Mr Weiss and I have been dying to bust out and do some grillin. Even though there is still snow on the ground and ever since I bought this bad boy for part of his birthday prezzie, (and if my friend Maggie makes one more “bowling ball named Homer” reference……) we have been itching to get the next season inaugurated. So when the temperature “soared” yesterday to a whopping 43 degrees, we decided we could wait no more, and in a flurry of fingers flying we had vege’s chopped, the weird fake meat kabob’s out (I am so not eating that!) and my sad little slab of steak marinating, all in minutes. Now we’re sweatin indoors with our coats on and every few minute running outside to check on our first grill made food. Oh spring come out from around that corner!
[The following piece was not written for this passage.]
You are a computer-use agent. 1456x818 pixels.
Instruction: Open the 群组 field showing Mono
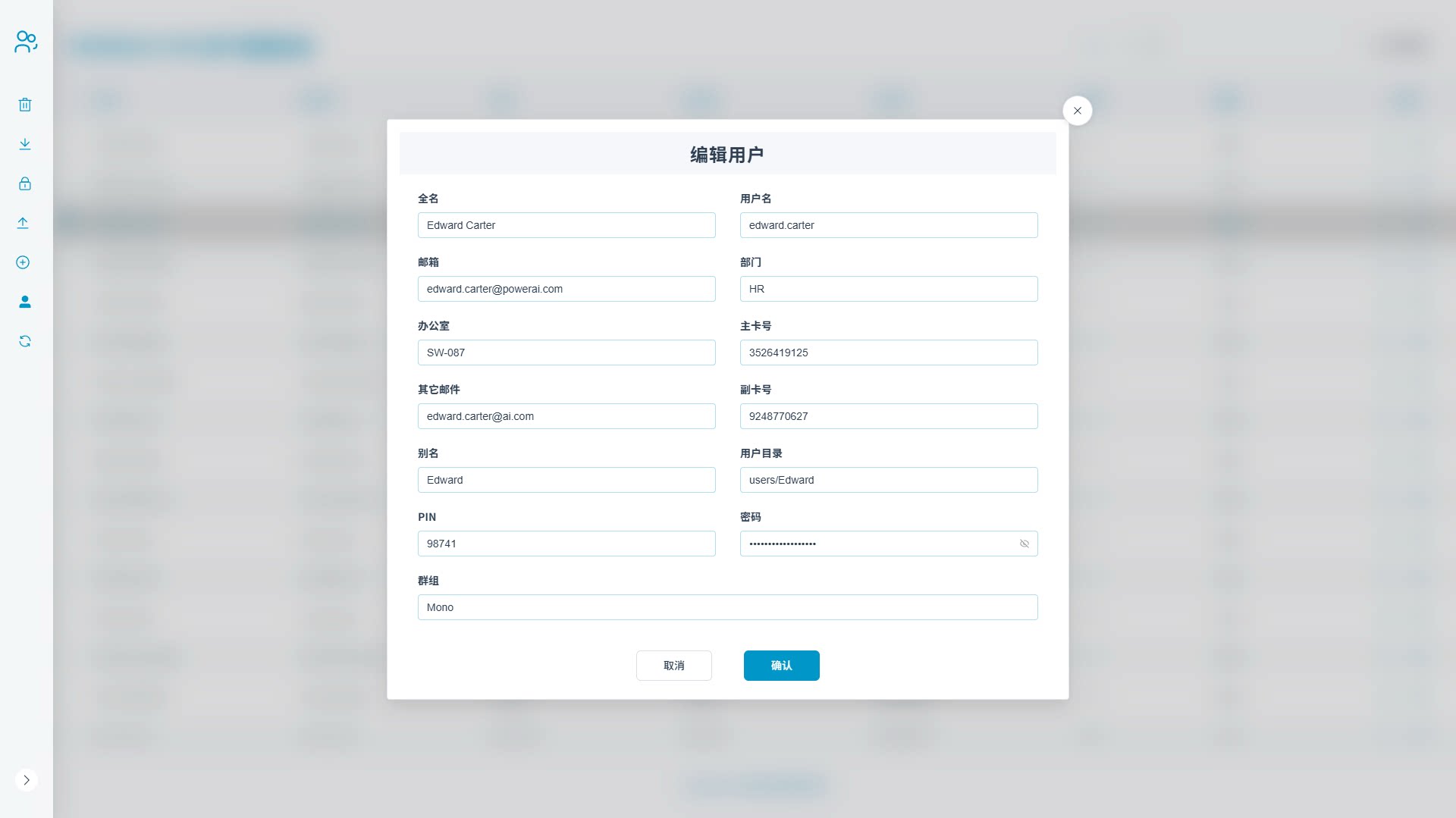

oh yeah and grillin will also give you THE most perfect excuse to make my favorite accompaniment to just about anything, or at least you can disguise the taste of the tofu or that crazy meat type substitute that you’ve never seen or heard of before, or that elusive steak… you want to slather all of the above with the CHIMI!
I had a really good one written down, which I can’t for the life of me find (ARGH) so I took a little tool around on the www and found one that seems quite similar…. I like my chimichurri heavy on the parsley and cilantro, but there are plenty of recipes out there that favor more oregano and lemon if you prefer that. Either way it’s super easy and delicious.
Chimichurri Sauce (adapted from somewhere…)
1 cup (packed) fresh Italian parsley
1/2 cup olive oil
1/3 cup red wine vinegar
1/2 cup (packed) fresh cilantro
3 garlic cloves, peeled
3/4 teaspoon dried crushed red pepper
1/2 teaspoon ground cumin
1/2 teaspoon salt
Chuck everything into a cuisinart and blend. Ta dah.
seriously I could eat this stuff with a spoon… and behind Mr Weiss’s back I quite often do.